Left-Wing Media Rage: How JUNGE FREIHEIT Shaped Culture Wars
Mainstream German media used citations of conservative newspaper Junge Freiheit to discredit musicians in the 1990s and 2000s, ending careers like that of Josef Maria Klumb.
For decades, the German newspaper Junge Freiheit has found itself at the center of controversies surrounding rock and pop music, with mainstream media frequently citing the outlet when attempting to discredit bands deemed politically suspect.
According to Junge Freiheit, anyone reading established German press coverage in the late 1990s and early 2000s would have encountered the newspaper’s name not primarily in political coverage, but in articles about pop music. Dark Wave, Neofolk, and even the industrial metal band Rammstein regularly triggered references to the conservative outlet.
While Rammstein today faces criticism over sexual abuse allegations, left-wing commentators in publications like Jungle World and Der Spiegel once feared the East Berlin shock rockers were smuggling fascist aesthetics into German bedrooms through their use of clips from Leni Riefenstahl’s Olympia films. Left-wing journalists Daniel Pagórek and DJ Kersten cited Thorsten Hinz as evidence for their thesis after he described the band in Junge Freiheit as a symptom of an aesthetic paradigm shift signaling the end of a culture built on social science and moral superiority.
Career Destroyed After Junge Freiheit Interview
The consequences proved severe for musicians associated with the outlet. Josef Maria Klumb, singer of the band Weissglut, was fired by his Sony subsidiary label in January 1999 after Der Spiegel discovered that his previous band, Forthcoming Fire, had given an interview to Junge Freiheit in 1996.
Klumb’s statements in that interview, expressing belief in the spiritual culture of a defamed nation that should no longer be suppressed, prompted social scientist Alfred Schobert to declare that while he was normally cautious with the term Nazi, in this case one really had to speak of a Nazi.

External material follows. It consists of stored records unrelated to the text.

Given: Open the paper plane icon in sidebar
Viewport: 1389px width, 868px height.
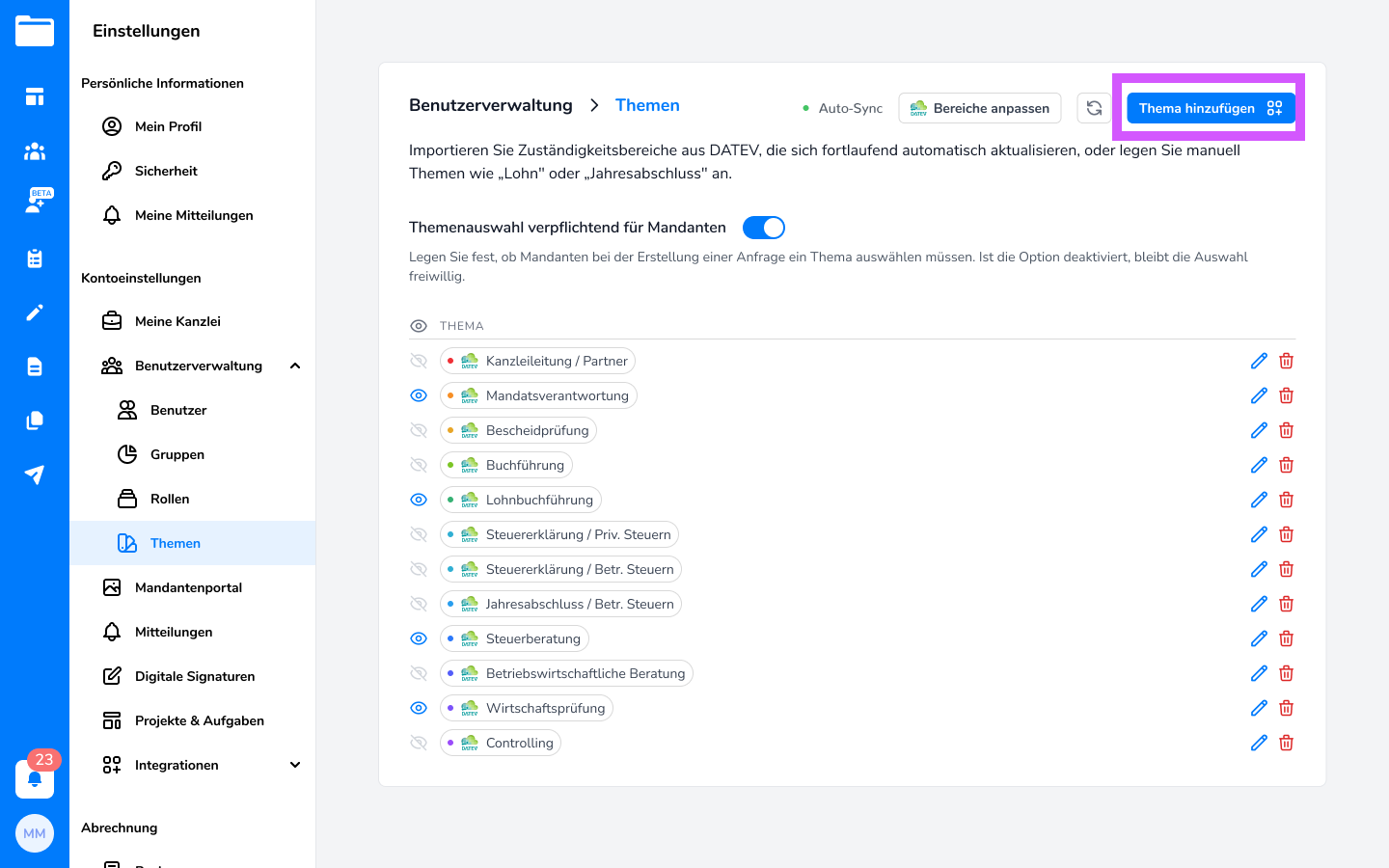Looking at the screenshot, I should (x=35, y=475).
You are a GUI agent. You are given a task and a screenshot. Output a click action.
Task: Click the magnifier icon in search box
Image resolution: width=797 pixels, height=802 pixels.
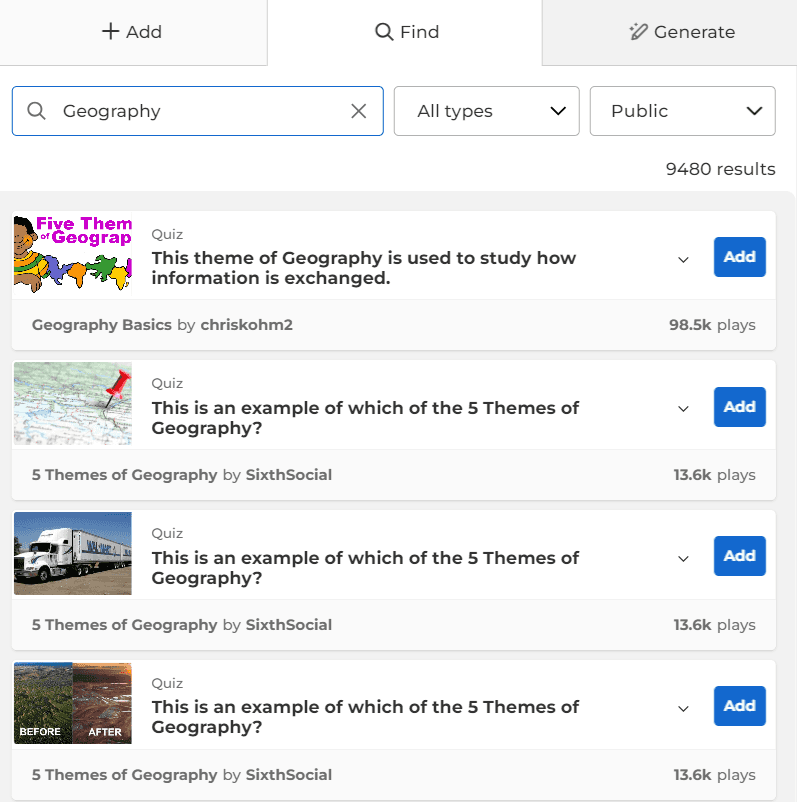tap(37, 111)
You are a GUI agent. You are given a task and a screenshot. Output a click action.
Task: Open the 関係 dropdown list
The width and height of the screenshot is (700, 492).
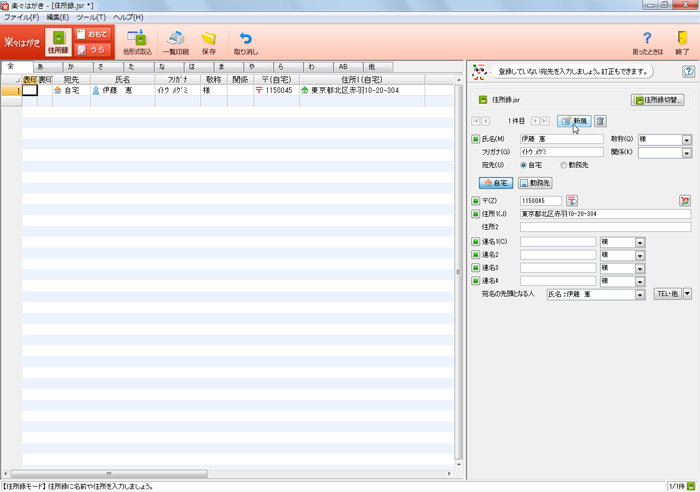(x=687, y=153)
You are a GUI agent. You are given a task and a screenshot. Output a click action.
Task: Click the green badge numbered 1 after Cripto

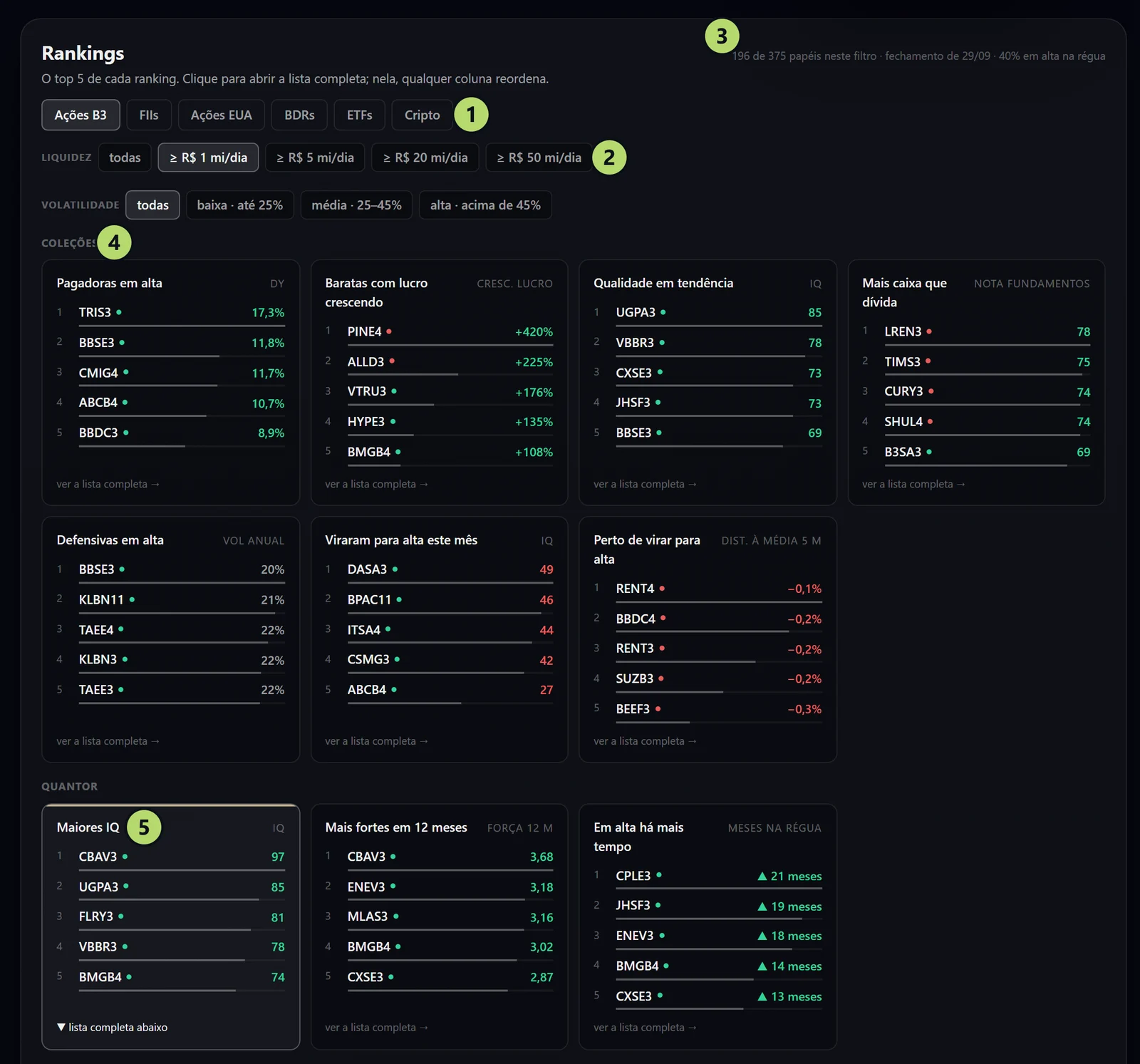click(471, 115)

Klumb’s mainstream career ended before it began, and he founded the Neofolk/Industrial band Von Thronstahl instead, which achieved underground success.

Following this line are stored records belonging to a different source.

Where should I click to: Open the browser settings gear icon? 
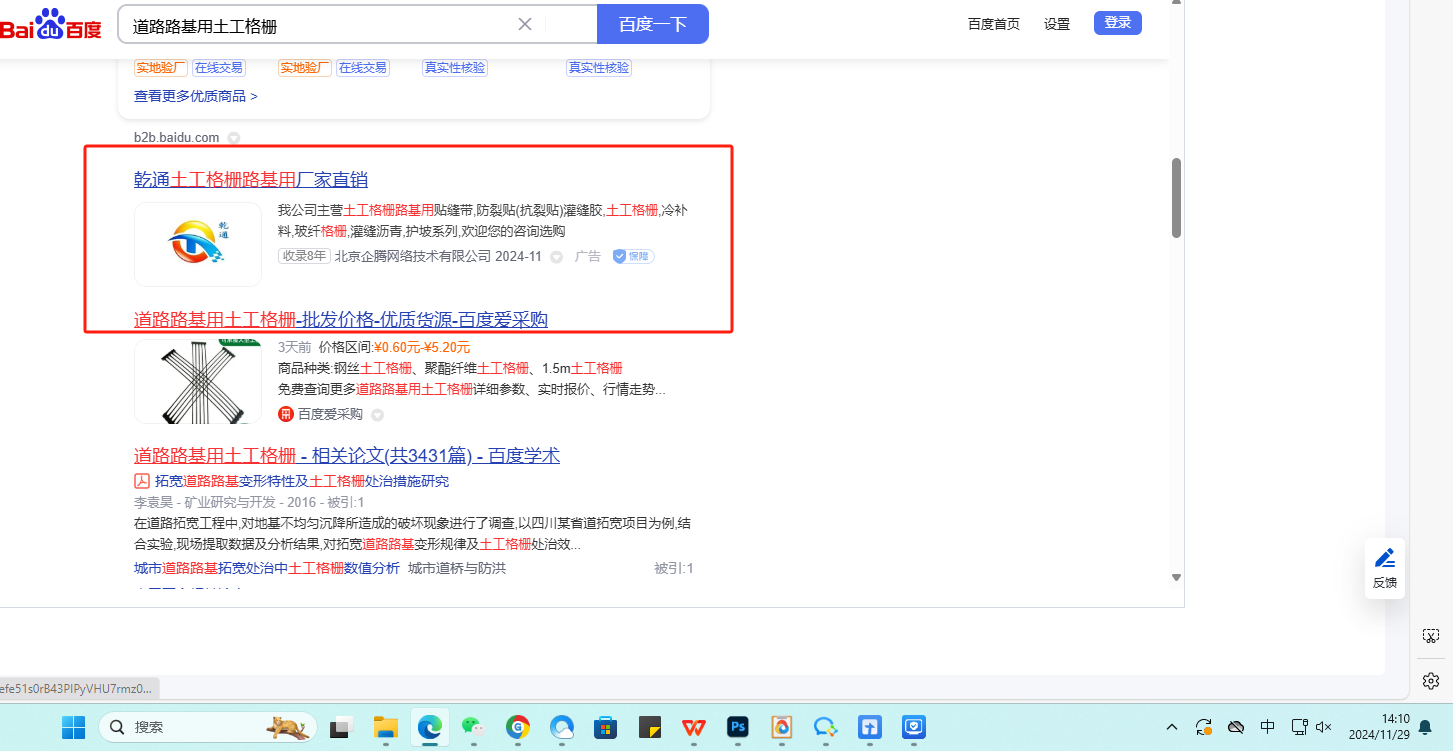(1431, 681)
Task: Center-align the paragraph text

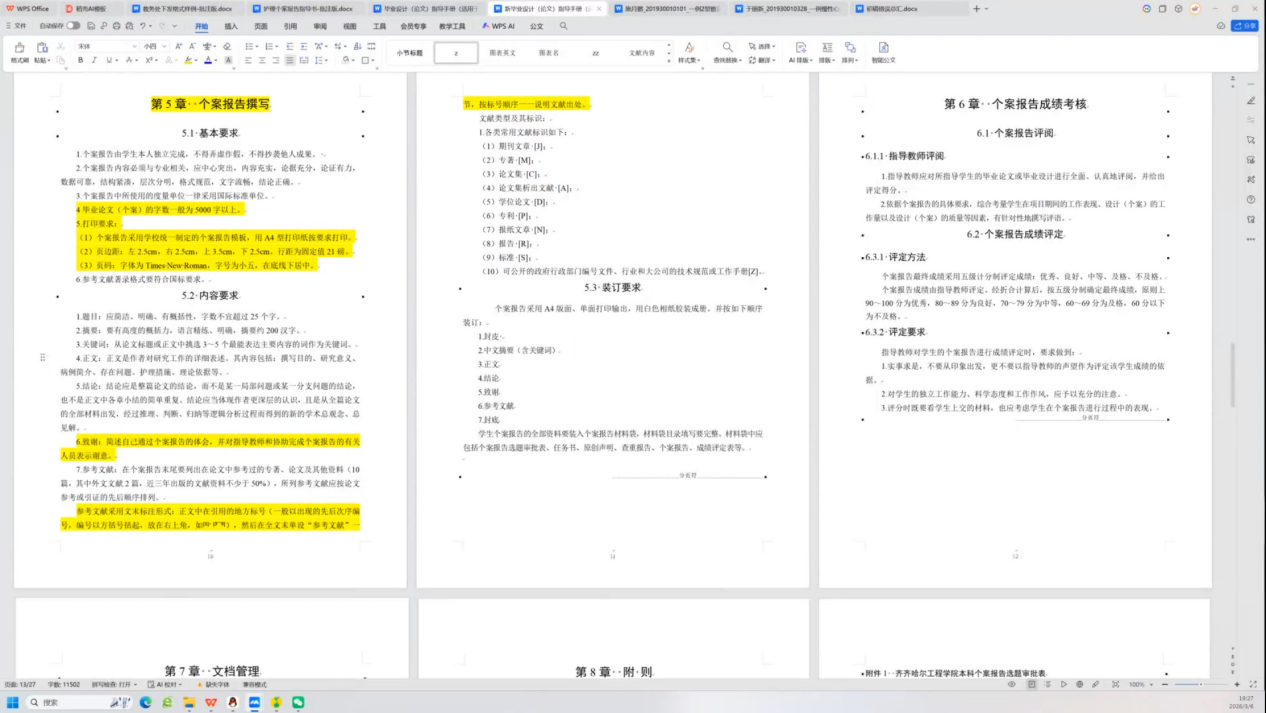Action: (x=262, y=61)
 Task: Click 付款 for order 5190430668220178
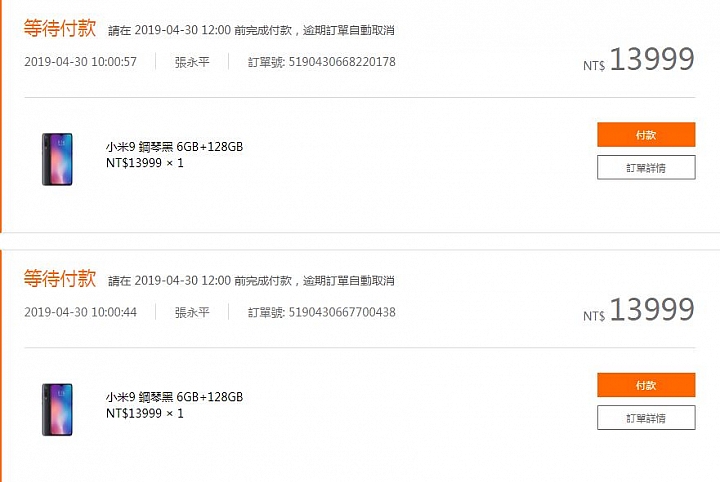(646, 135)
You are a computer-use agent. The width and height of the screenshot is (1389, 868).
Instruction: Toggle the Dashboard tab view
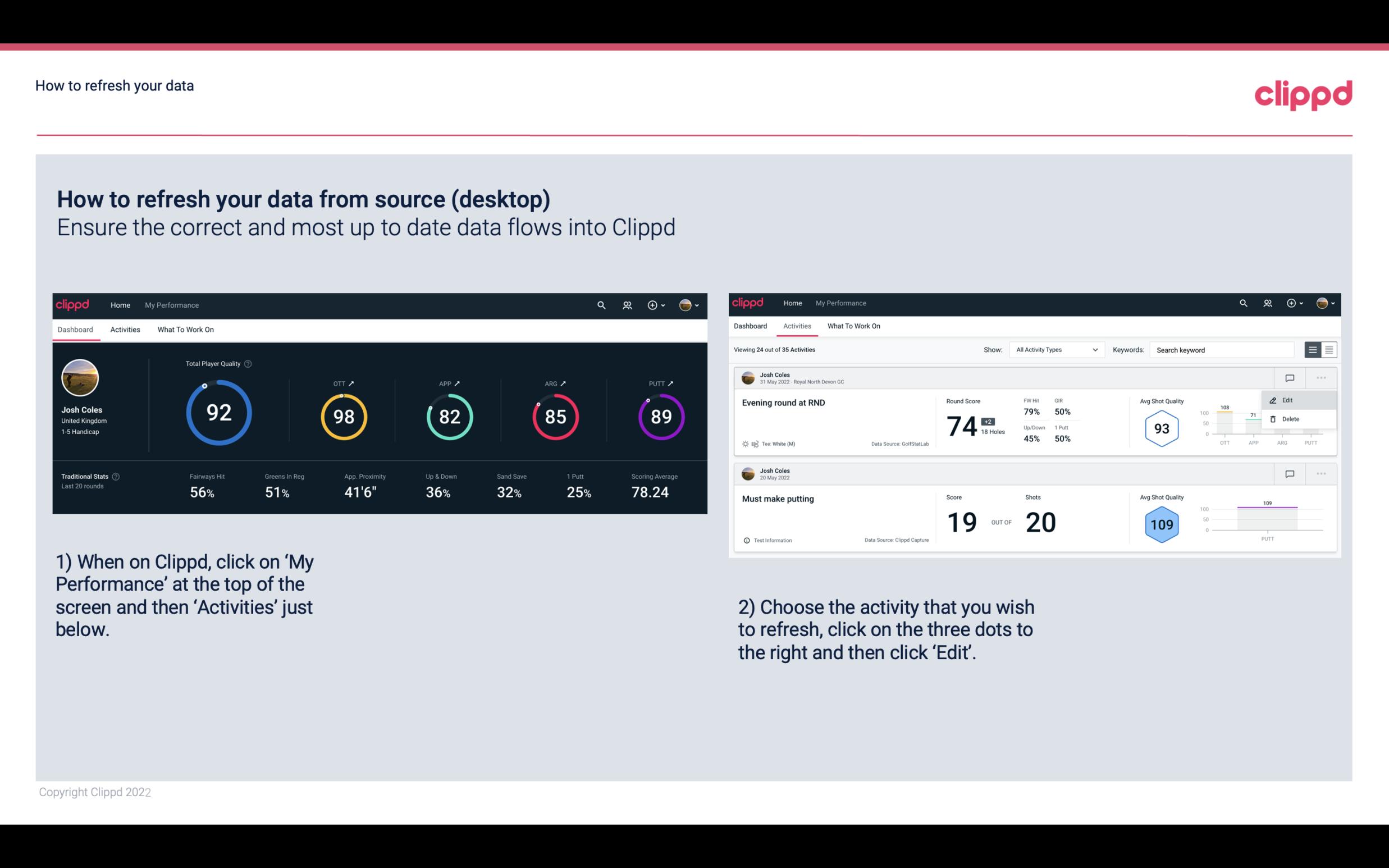tap(75, 329)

Leftist Press Attacks Patriotic Song
In June 2004, Berlin techno DJ Paul van Dyk and Wolfsheim singer Peter Heppner released the song “Wir sind wir” (We Are We), reportedly inspired by the film “The Miracle of Bern.” The music video featured historical footage of destroyed Berlin, rubble women rebuilding, and the 1961 wall construction, with lyrics reflecting on German division and survival.
The left-wing press reacted with disgust, writing of German nationalism and historical amnesia. The taz newspaper suggested Junge Freiheit was secretly pulling strings, having read Gramsci in the 1990s and discussed carrying right-wing ideas into the mainstream via pop culture. Georg Diez in the Frankfurter Allgemeine Sonntagszeitung wrote of stomach pains when thinking of the music video, sensing something strangely smacking about the song, something shortchanged and greedy and dissatisfied.
Lines referencing East German experience drew particular ire. Diez commented on lyrics about 40 years of building from ashes to gold with the dismissive observation that this represented German victim pain, not the pride of the liberated. As Junge Freiheit reports, such open and honest communication of complete lack of empathy toward the experiences of former East German citizens is rarely seen.
Conservative Outlet Defends Normal Pride
Junge Freiheit responded in July 2004 with an article titled “The Provocation of the Normal,” expressing both pleasure and amusement at the debate. The outlet noted that many Germans lack self-worth and fear what the future will bring, making a song like “Wir sind wir” encouraging. The newspaper even printed the complete lyrics.
The pattern continued in 2013 when the debate surrounding Tyrolean rock band Frei.Wild became a front-page story for Junge Freiheit, demonstrating the ongoing role of the conservative newspaper in German pop music controversies.